His videos gained millions of views across the world and even broke the Guinness World Record for the largest online art lesson in May with over 45,000 participants.
Rob has confirmed that the art lessons will be returning with brand new episodes every Saturday at 10am, as well as ones from the archive every Tuesday and Thursday at 10am.
PE with Joe
The nation’s PE teacher, Joe Wicks, will be streaming PE lessons three times a week from Monday, January 11.
Hop on his YouTube channel on Mondays, Wednesday, and Fridays at 9am to take part in his live 20-minute workouts – great for kids (and adults) of all ages.
Will schools provide homeschooling resources?
The homeschooling resources offered vary from school to school.
Some schools will ask children to follow their existing timetables, with some live lessons, involving Google Hangouts and virtual classrooms.
However, other schools may only set a small amount of work for your child to do independently.
It is worth contacting your school to find out how much of your child’s day they are organising, and how much of it you need to arrange yourself.
Do you have to teach the curriculum?
Gov.uk says that you do not have to teach your child the national curriculum, but ‘you must make sure your child receives a full-time education from the age of 5’, and the education ‘must be suitable to the age, ability and aptitudes of the child’.
Parents are encouraged to ensure that their children are completing the work set by the school.
A full-time education is classed as at least three hours per day for primary school children, and at least four or five hours for those in secondary school.
The Education Secretary Gavin Williamson told the House of Commons: ‘We have set out clear, legally binding requirements for schools to provide high-quality remote education.

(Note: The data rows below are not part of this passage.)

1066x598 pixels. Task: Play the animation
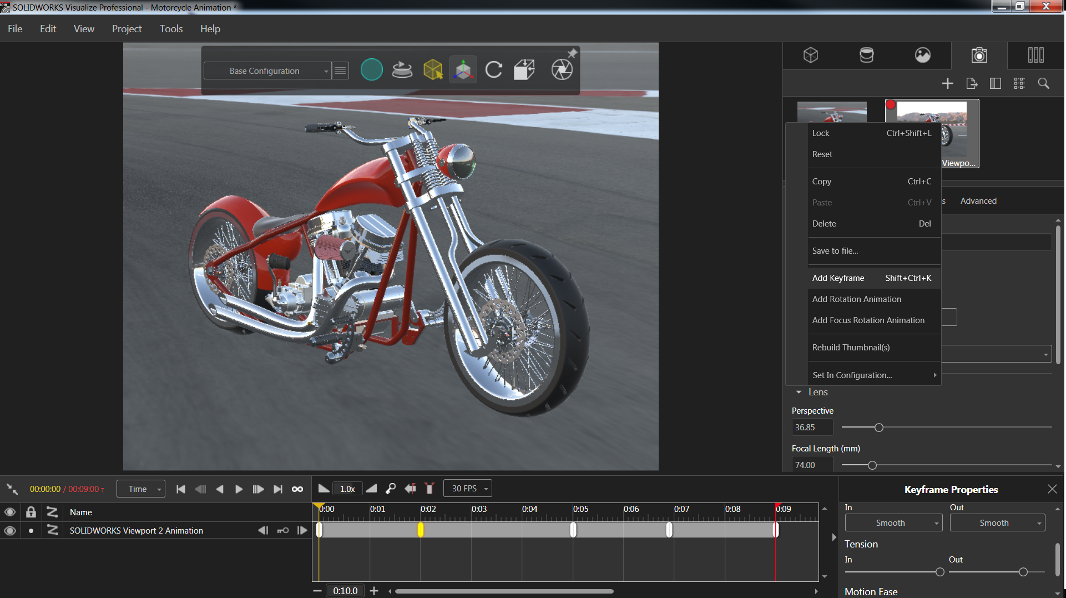click(x=239, y=489)
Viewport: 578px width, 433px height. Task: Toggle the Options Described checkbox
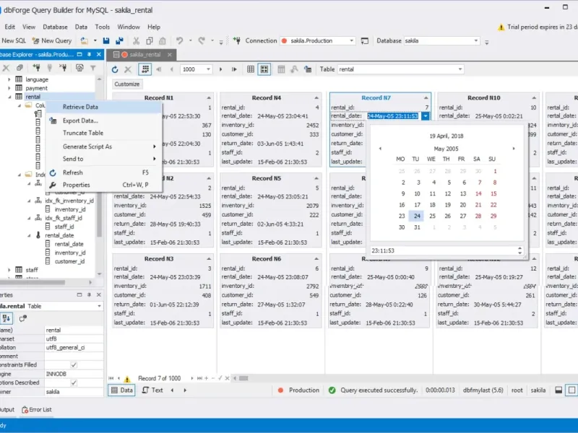coord(74,382)
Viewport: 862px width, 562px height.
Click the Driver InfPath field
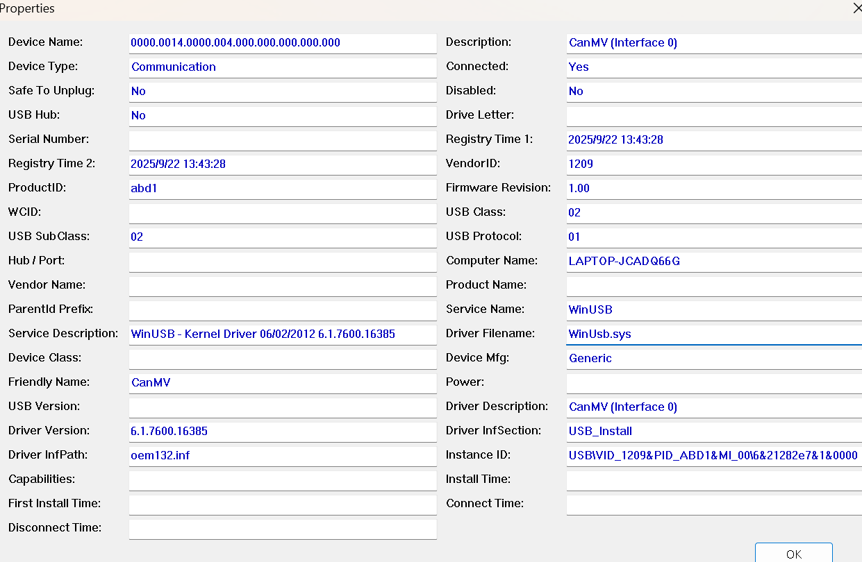282,456
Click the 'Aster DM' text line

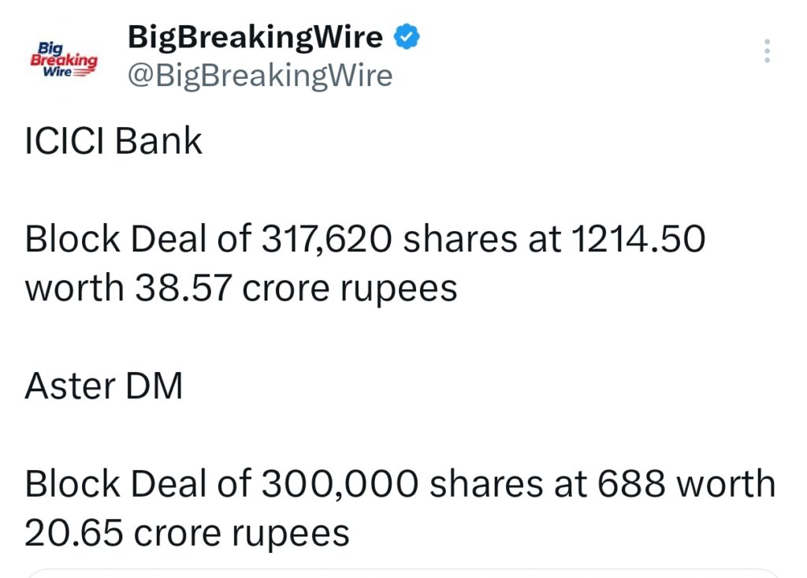pos(102,385)
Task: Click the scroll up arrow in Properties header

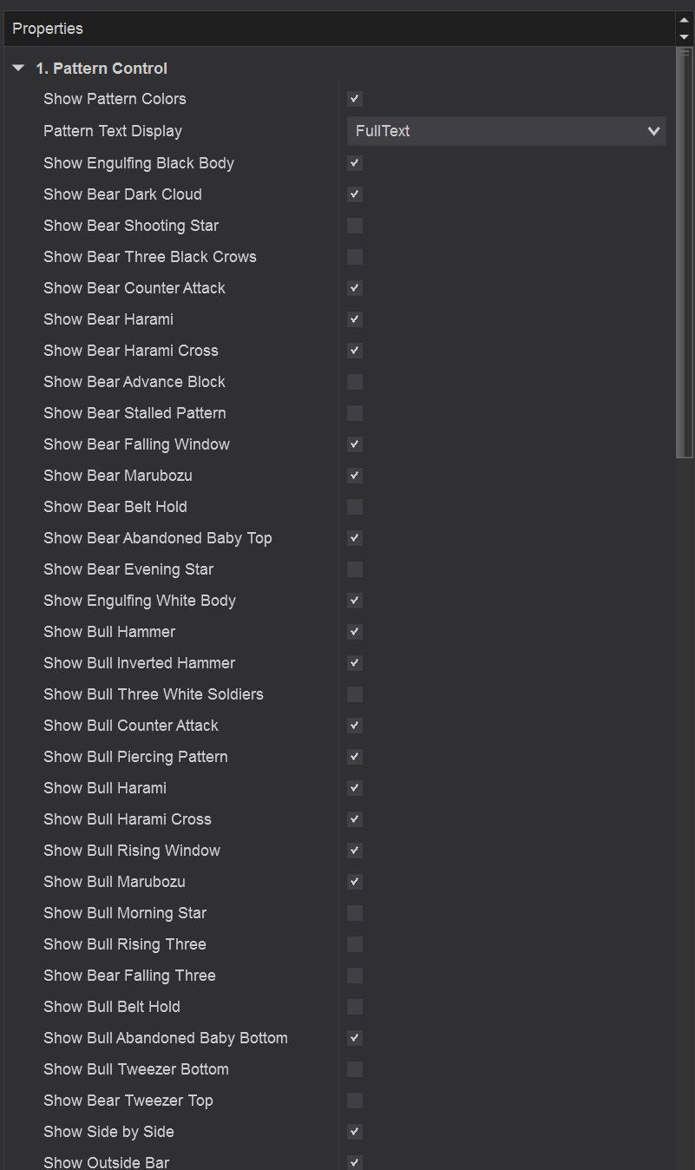Action: pos(684,20)
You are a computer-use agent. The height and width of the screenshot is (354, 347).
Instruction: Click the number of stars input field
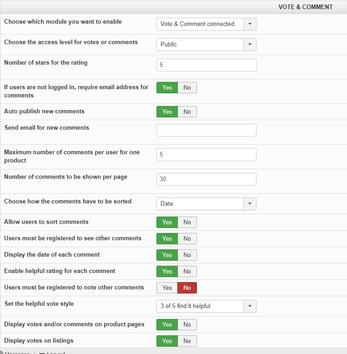206,65
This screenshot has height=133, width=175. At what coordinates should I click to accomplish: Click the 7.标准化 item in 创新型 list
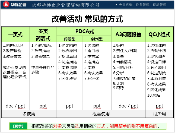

This is mandatory for all state-funded schools and will be enforced by Ofsted.
‘We expect schools to provide between three and five hours teaching a day, depending on the child’s age. If parents feel their child’s school is not providing suitable remote education they should first raise their concerns with the teacher or headteacher and, failing that, report the matter to Ofsted.’
What help is available for families without computers or internet access?
The government delivered more than 560,000 devices to schools and councils in England between March and December and has promised another 100,000 very soon.
You should contact your school or local council to find out whether you will be able to receive a free laptop.
There are not enough laptops to go around, and so the Government has said that schools will remain open for those who do not have access to a computer and so cannot do their schoolwork remotely – which is around 1.8 million children.
The Department for Education runs a scheme for disadvantaged children who do not have access to a home broadband connection.
Some families may be able to benefit from free increases to their mobile data if they’re a customer of:
- Sky Mobile
- Tesco Mobile
- Virgin Mobile
You can apply for these data allowances on the Government website.